Area is always a nonnegative quantity. The Riemann sum approximations contain terms such as $f(c_k) \Delta x_k$ that give the area of a rectangle when $f(c_k)$ is positive. When $f(c_k)$ is negative, then the product $f(c_k) \Delta x_k$ is the negative of the rectangle’s area. When we add up such terms for a negative function, we get the negative of the area between the curve and the x-axis. If we then take the absolute value, we obtain the correct positive area.

(Hass 285)

Hass, Joel R., Christopher Heil, Maurice Weir. Thomas' Calculus, 14th Edition. Pearson.

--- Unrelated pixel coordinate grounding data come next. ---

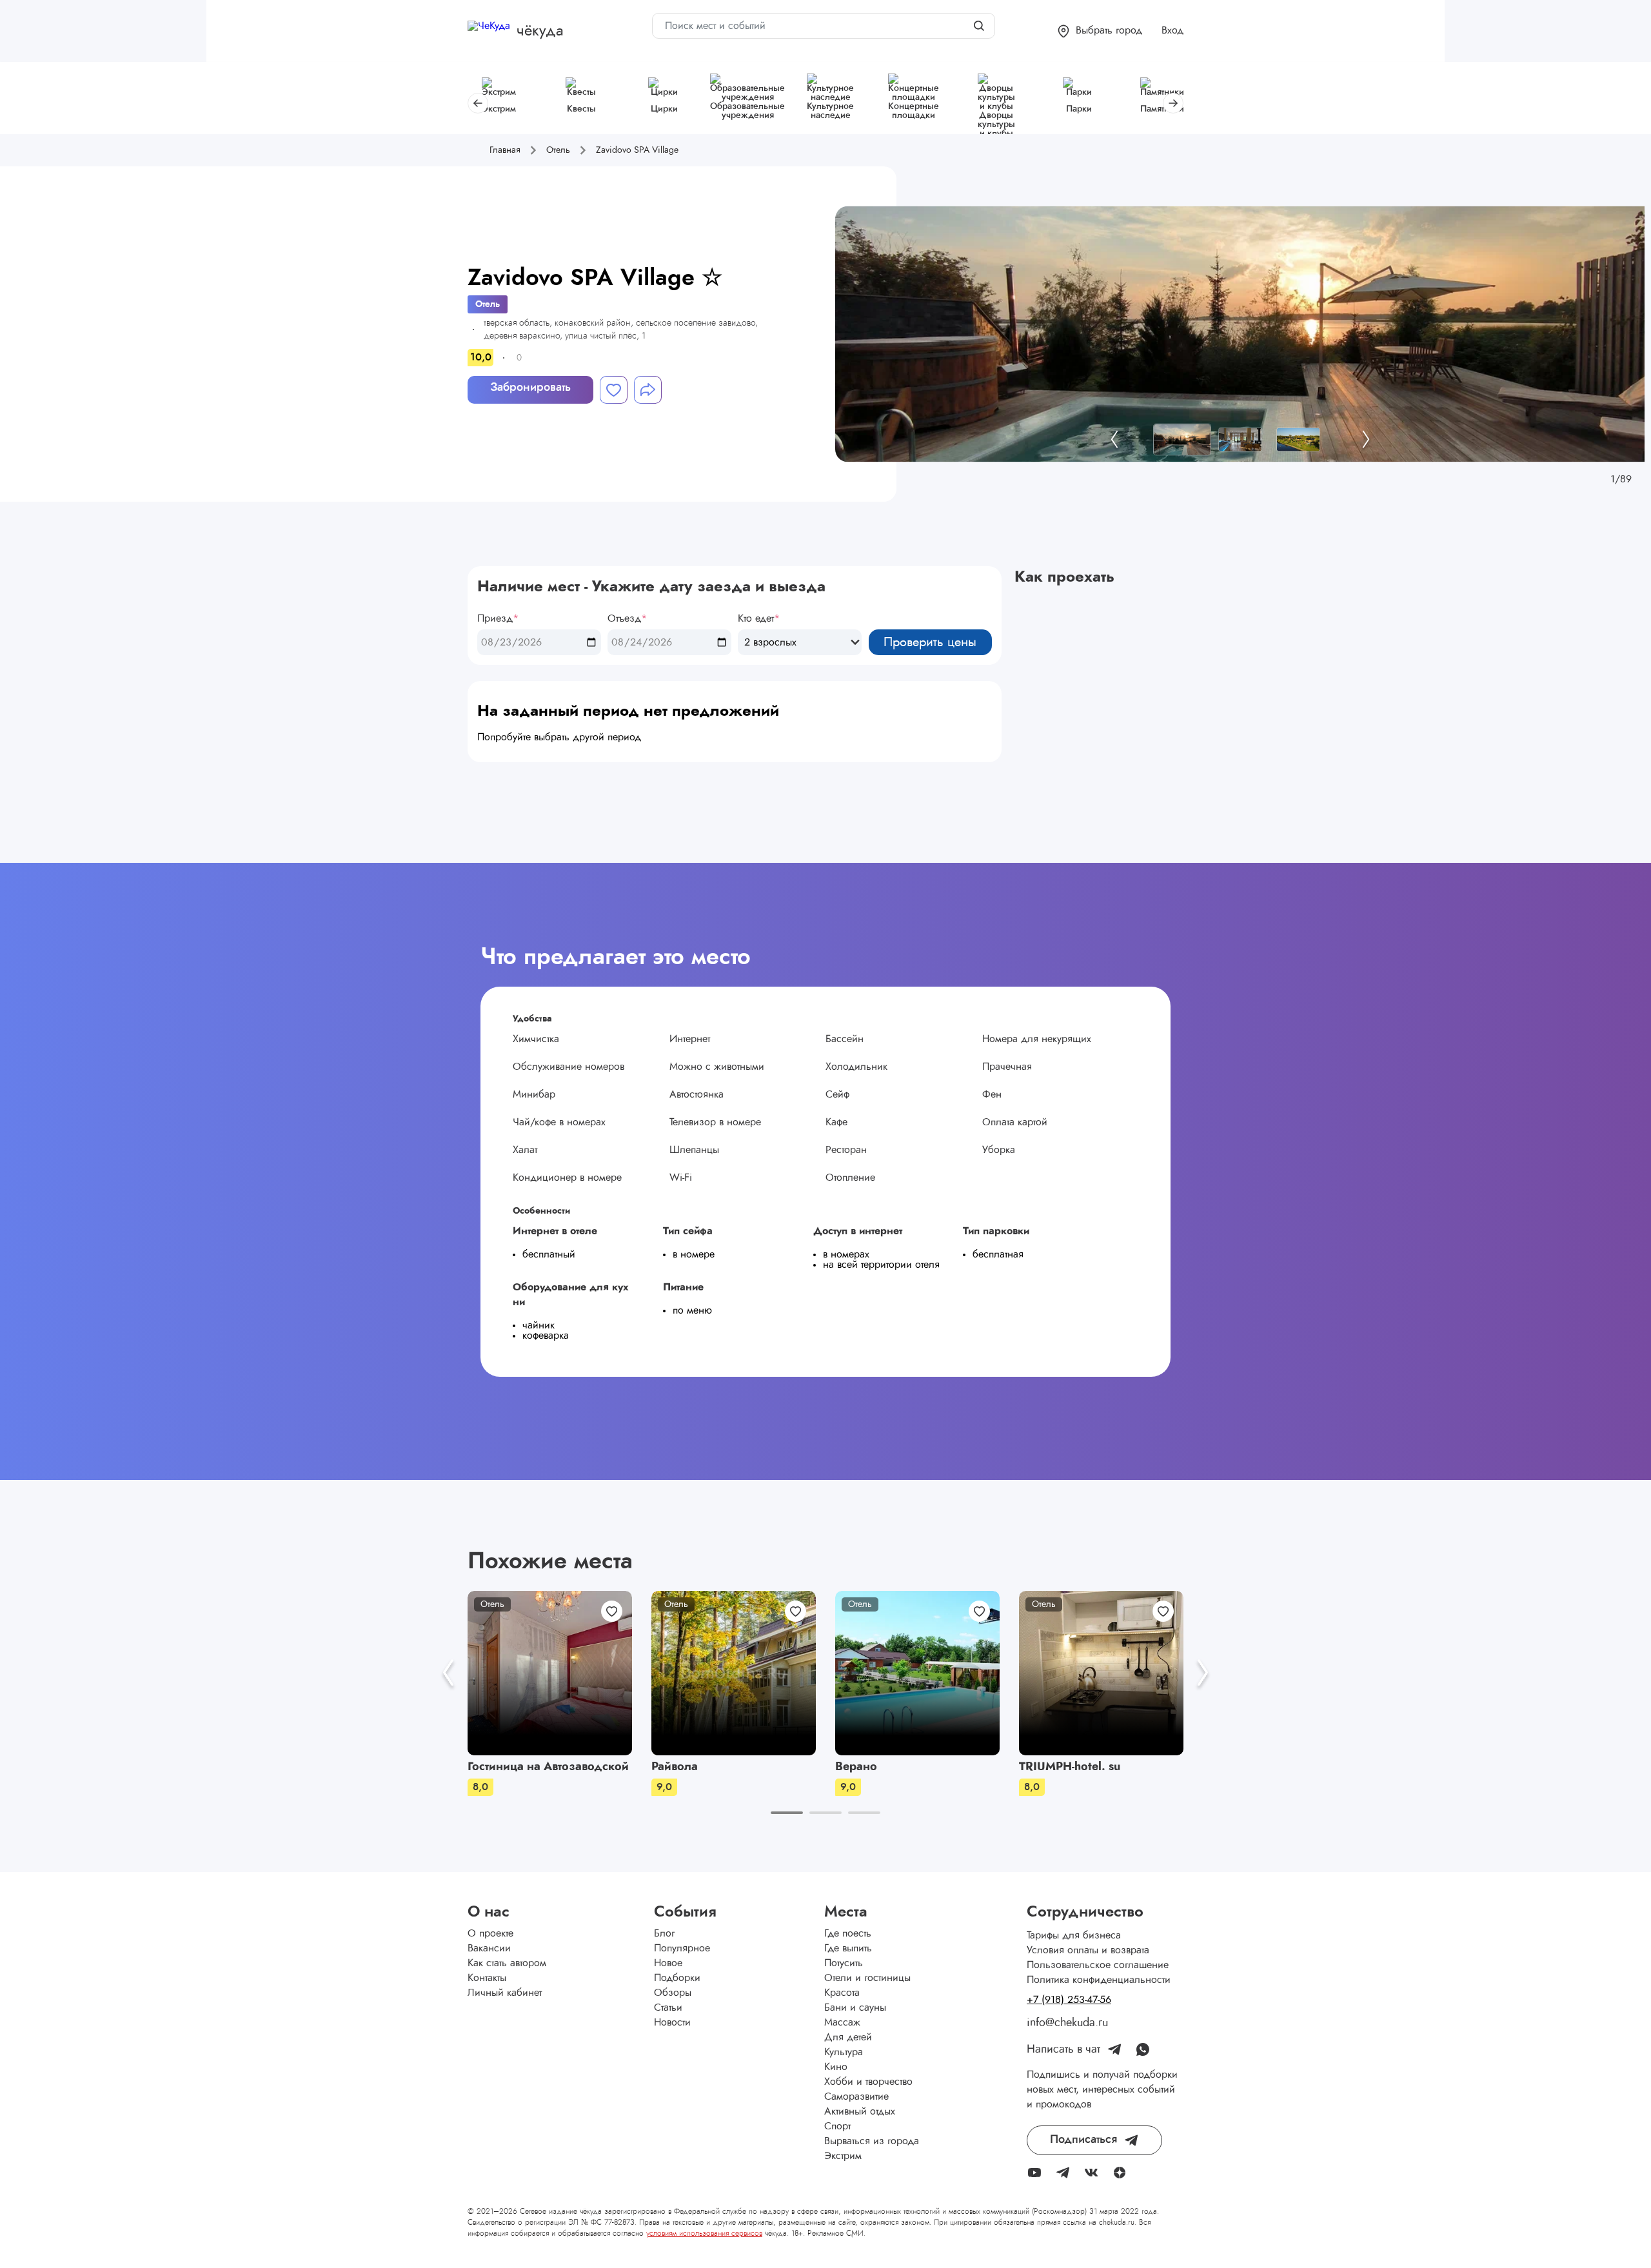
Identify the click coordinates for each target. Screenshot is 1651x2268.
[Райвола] (733, 1673)
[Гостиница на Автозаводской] (550, 1673)
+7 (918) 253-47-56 (1069, 2000)
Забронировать (530, 387)
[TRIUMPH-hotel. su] (1101, 1673)
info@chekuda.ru (1067, 2023)
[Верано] (917, 1673)
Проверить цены (930, 642)
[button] (1100, 31)
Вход (1172, 30)
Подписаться (1083, 2139)
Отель (487, 304)
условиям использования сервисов (704, 2233)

If we wanted to find the total area, then we would have to break-up the function $y = f(x)$ based on whether it was below or above the $x$-axis, and then do many single-variable integrals for each broken-up region, taking the absolute value of those definite integrals that are below the $x$-axis:

To compute the area of the region bounded by the graph of a function $y = f(x)$ and the x-axis when the function takes on both positive and negative values, we must be careful to break up the interval $[a, b]$ into subintervals on which the function doesn’t change sign. Otherwise we might get cancelation between positive and negative signed areas, leading to an incorrect total. The correct total area is obtained by adding the absolute value of the definite integral over each subinterval where $f(x)$ does not change sign. The term “area” will be taken to mean this total area.

(Hass 285)

Hass, Joel R., Christopher Heil, Maurice Weir. Thomas' Calculus, 14th Edition. Pearson.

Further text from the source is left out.